Either is equivalent to a checked exception in terms of the return signature forming an exclusive disjunction. The result can be a thrown exception X or an A. However, throwing an exception isn't equivalent to returning one – the first is not referentially transparent.
Where Scala's Either is not (as of 2.9) equivalent is that a return type is positively biased, and requires effort to extract/deconstruct the Exception, Either is unbiased; you need to explicitly ask for the left or right value. This is a topic of some discussion, and in practice a bit of pain – consider the following three calls to Either producing methods
for {
a <- eitherA("input").right
b <- eitherB(a).right
c <- eitherC(b).right
} yield c // Either[Exception, C]
you need to manually thread through the RHS. This may not seem that onerous, but in practice is a pain and somewhat surprising to new-comers.
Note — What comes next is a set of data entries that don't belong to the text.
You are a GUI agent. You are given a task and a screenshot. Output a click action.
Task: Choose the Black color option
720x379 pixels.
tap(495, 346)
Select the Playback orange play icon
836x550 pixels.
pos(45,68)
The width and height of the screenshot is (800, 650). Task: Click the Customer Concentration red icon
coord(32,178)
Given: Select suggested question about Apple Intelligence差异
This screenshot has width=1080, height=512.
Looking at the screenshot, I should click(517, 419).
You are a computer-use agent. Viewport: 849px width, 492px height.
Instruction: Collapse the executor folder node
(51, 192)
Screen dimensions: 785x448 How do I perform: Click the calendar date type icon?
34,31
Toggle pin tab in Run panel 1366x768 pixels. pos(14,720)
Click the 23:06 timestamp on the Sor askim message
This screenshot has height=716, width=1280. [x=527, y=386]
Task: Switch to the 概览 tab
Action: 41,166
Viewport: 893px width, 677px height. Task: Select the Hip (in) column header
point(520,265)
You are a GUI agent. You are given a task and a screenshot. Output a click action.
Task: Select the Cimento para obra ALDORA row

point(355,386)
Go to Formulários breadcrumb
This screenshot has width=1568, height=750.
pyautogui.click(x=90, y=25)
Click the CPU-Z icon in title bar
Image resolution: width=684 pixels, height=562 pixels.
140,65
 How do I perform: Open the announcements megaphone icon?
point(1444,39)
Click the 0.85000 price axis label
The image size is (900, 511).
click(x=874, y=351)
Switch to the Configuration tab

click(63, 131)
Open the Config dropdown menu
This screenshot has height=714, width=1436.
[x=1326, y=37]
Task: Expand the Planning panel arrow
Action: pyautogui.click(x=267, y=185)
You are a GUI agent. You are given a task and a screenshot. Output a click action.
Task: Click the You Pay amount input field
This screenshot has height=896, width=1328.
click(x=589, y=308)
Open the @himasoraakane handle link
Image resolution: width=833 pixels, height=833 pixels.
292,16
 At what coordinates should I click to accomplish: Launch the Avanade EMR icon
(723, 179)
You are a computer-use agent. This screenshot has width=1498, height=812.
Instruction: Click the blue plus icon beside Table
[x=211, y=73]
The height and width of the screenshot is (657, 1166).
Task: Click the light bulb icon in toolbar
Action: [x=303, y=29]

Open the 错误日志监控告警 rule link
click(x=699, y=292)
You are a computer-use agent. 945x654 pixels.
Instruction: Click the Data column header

Yes, Either is a way to embed exceptions in a language; where a set of operations that can fail can throw an error value to some non-local site.
In addition to the practical issues Rex mentioned, there's some extra things you get from the simple semantics of an Either:
Either forms a monad; so you can use monadic operations over sets of expressions that evaluate to Either. E.g. for short circuiting evaluation without having to test the result
Either is in the type -- so the type checker alone is sufficient to track incorrect handling of the value
Once you have the ability to return either an error message (Left s) or a successful value Right v, you can layer exceptions on top, as just Either plus an error handler, as is done for MonadError in Haskell.